* What you have to do
Only the lines from the one with "Task: Collapse the My Plugins category" to the end of the listing below should be set down, exactly as written and without any pictures.

* Dataset records
******************************
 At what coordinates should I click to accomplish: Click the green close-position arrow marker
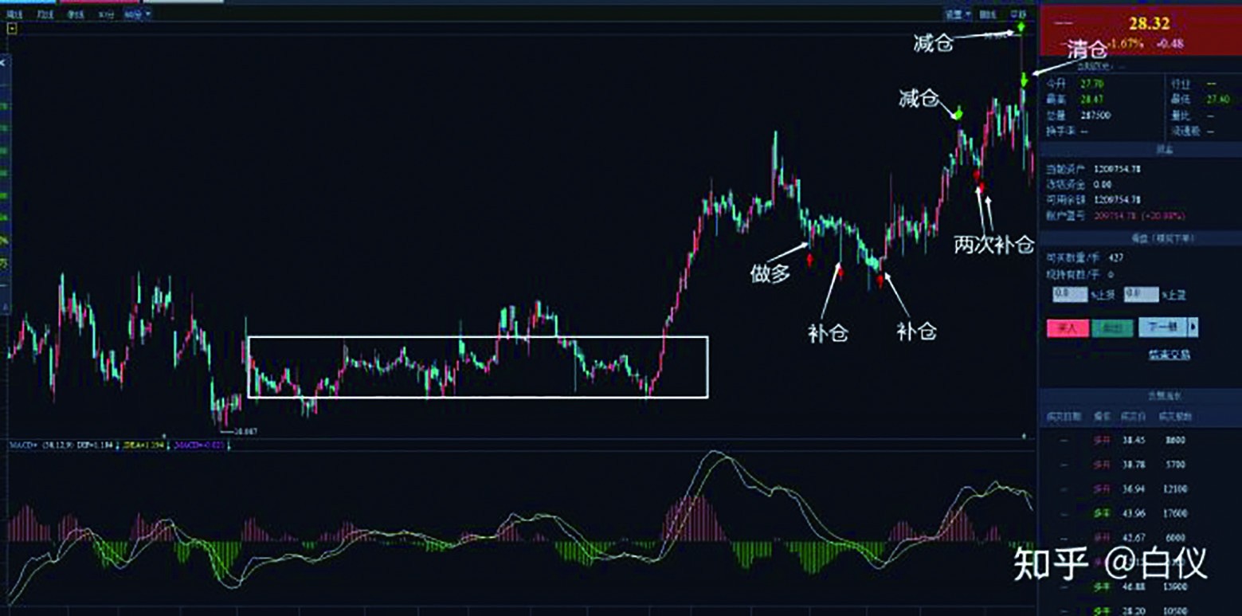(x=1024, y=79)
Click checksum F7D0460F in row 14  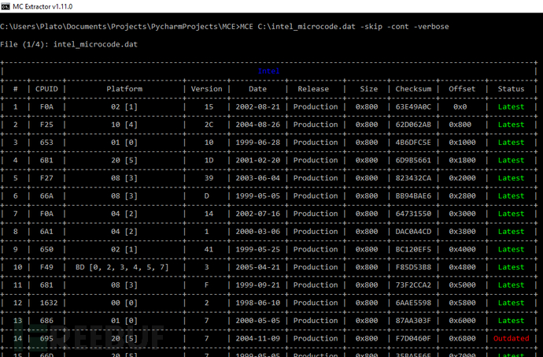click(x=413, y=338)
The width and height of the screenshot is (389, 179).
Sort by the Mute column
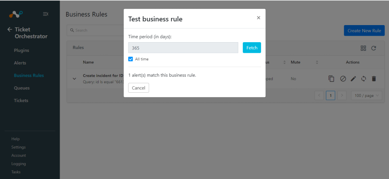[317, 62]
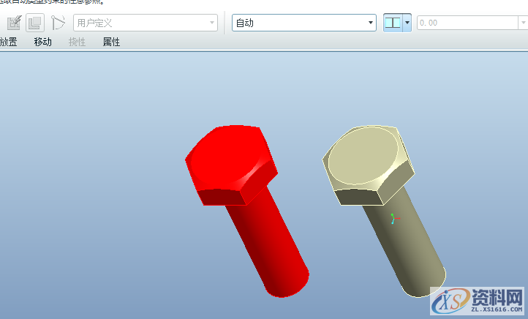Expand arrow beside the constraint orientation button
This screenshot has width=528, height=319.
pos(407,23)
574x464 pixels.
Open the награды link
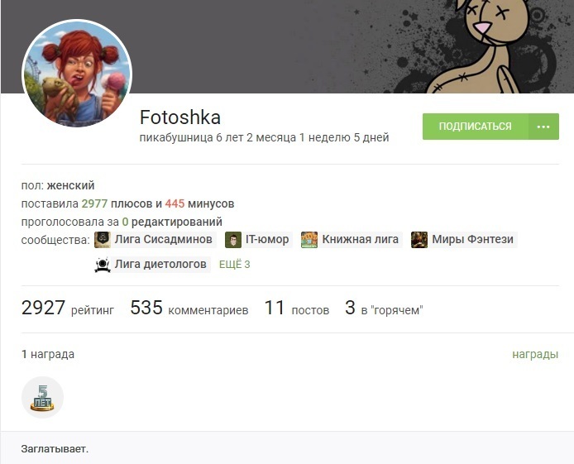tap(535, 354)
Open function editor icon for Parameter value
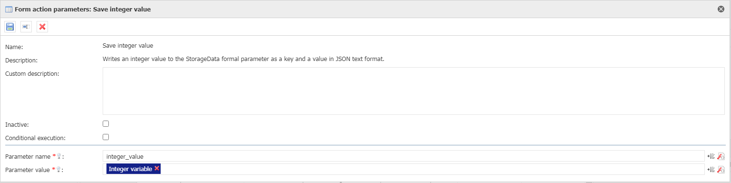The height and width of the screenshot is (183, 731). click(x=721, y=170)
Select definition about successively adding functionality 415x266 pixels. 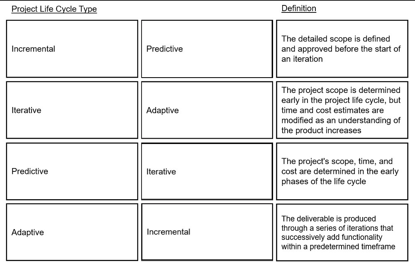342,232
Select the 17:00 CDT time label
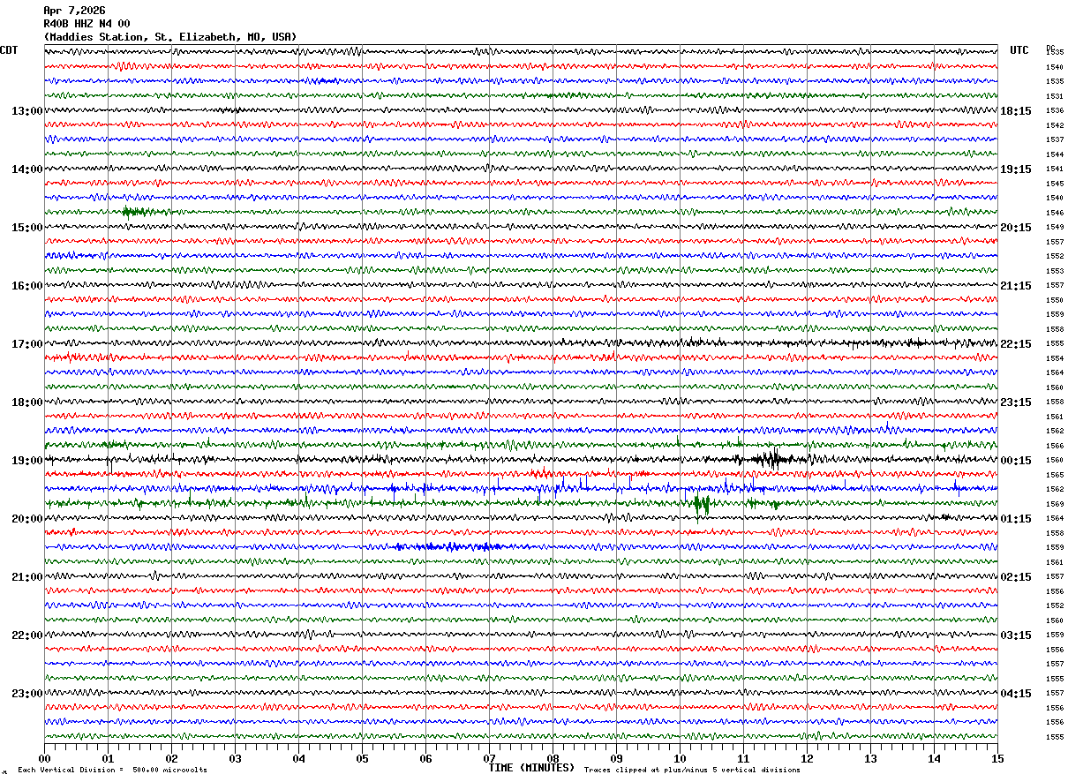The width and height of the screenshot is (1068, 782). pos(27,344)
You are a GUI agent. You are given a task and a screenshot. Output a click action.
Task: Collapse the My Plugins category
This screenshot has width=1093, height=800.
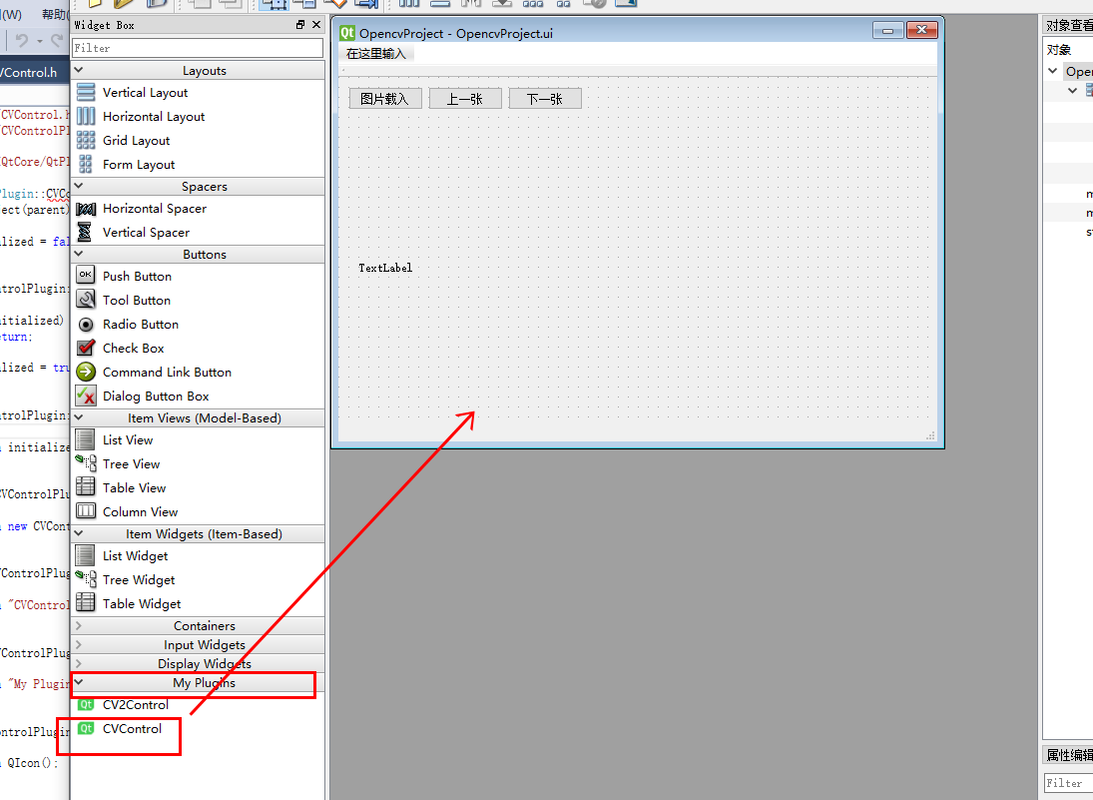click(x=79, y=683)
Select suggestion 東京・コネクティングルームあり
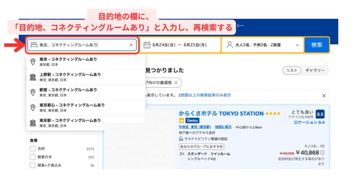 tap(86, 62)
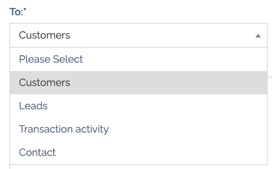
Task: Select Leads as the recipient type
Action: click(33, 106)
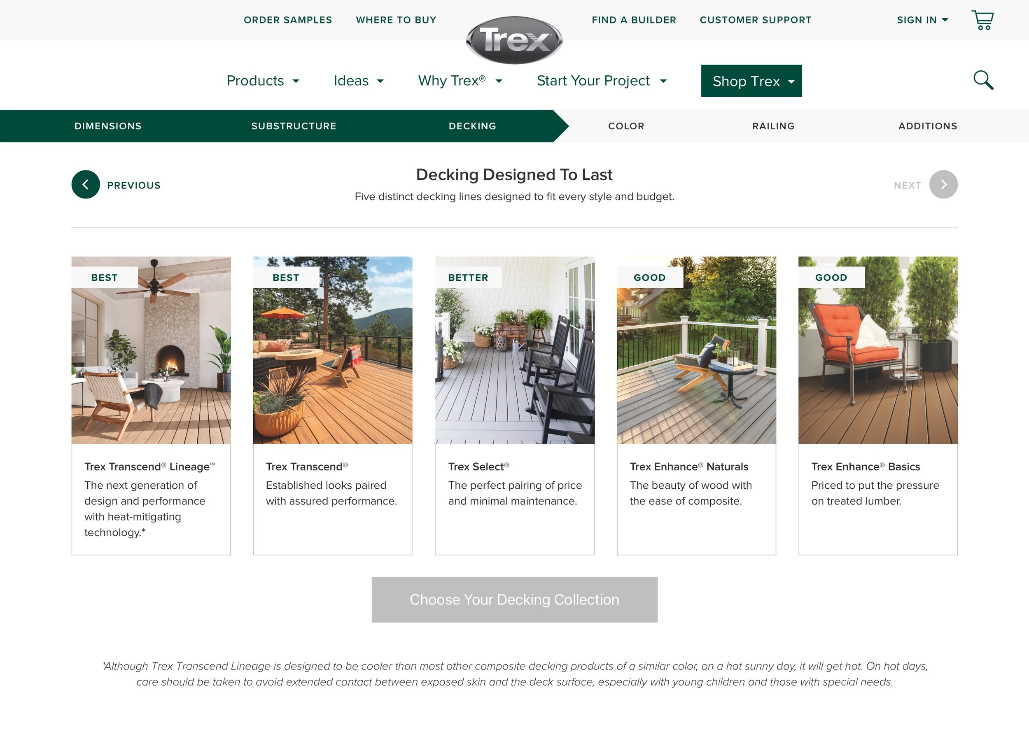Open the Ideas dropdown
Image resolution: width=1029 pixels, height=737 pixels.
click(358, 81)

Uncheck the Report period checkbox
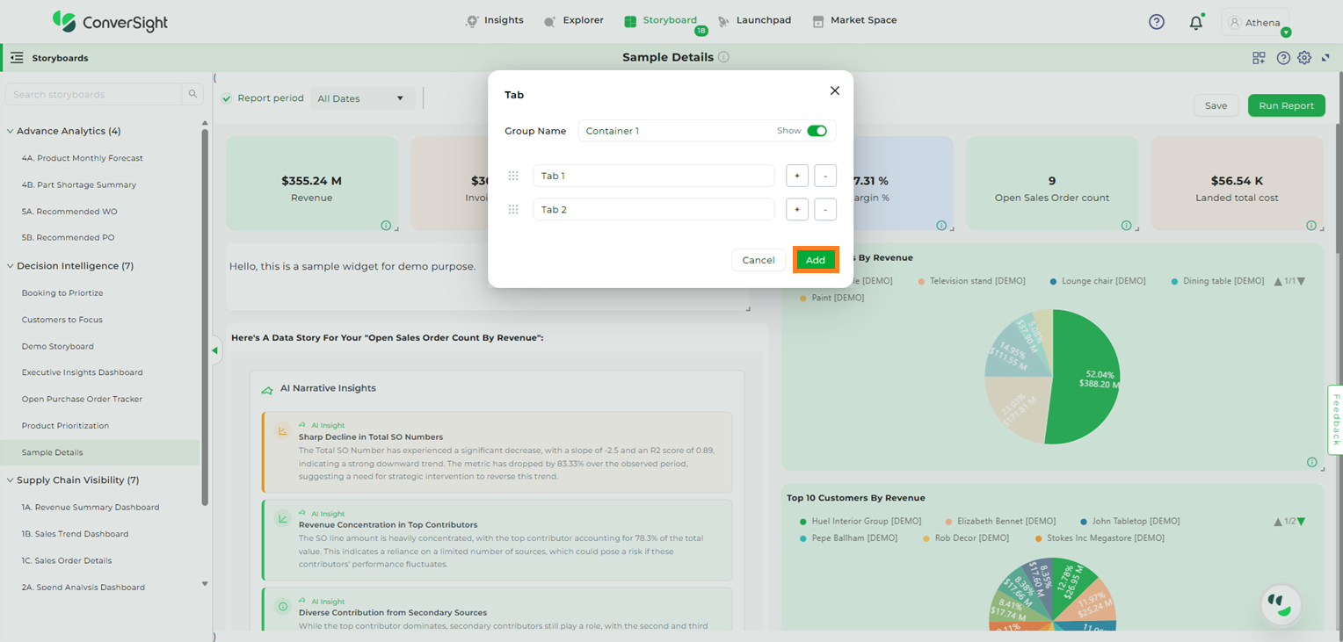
******************************
* Solution to this task
Task: Collapse the My Plugins category
This screenshot has width=1093, height=800.
click(x=79, y=683)
Select suggestion 東京・コネクティングルームあり
 tap(86, 62)
Task: Select Leads as the recipient type
Action: click(33, 106)
Open the Ideas dropdown
Image resolution: width=1029 pixels, height=737 pixels.
click(358, 81)

Uncheck the Report period checkbox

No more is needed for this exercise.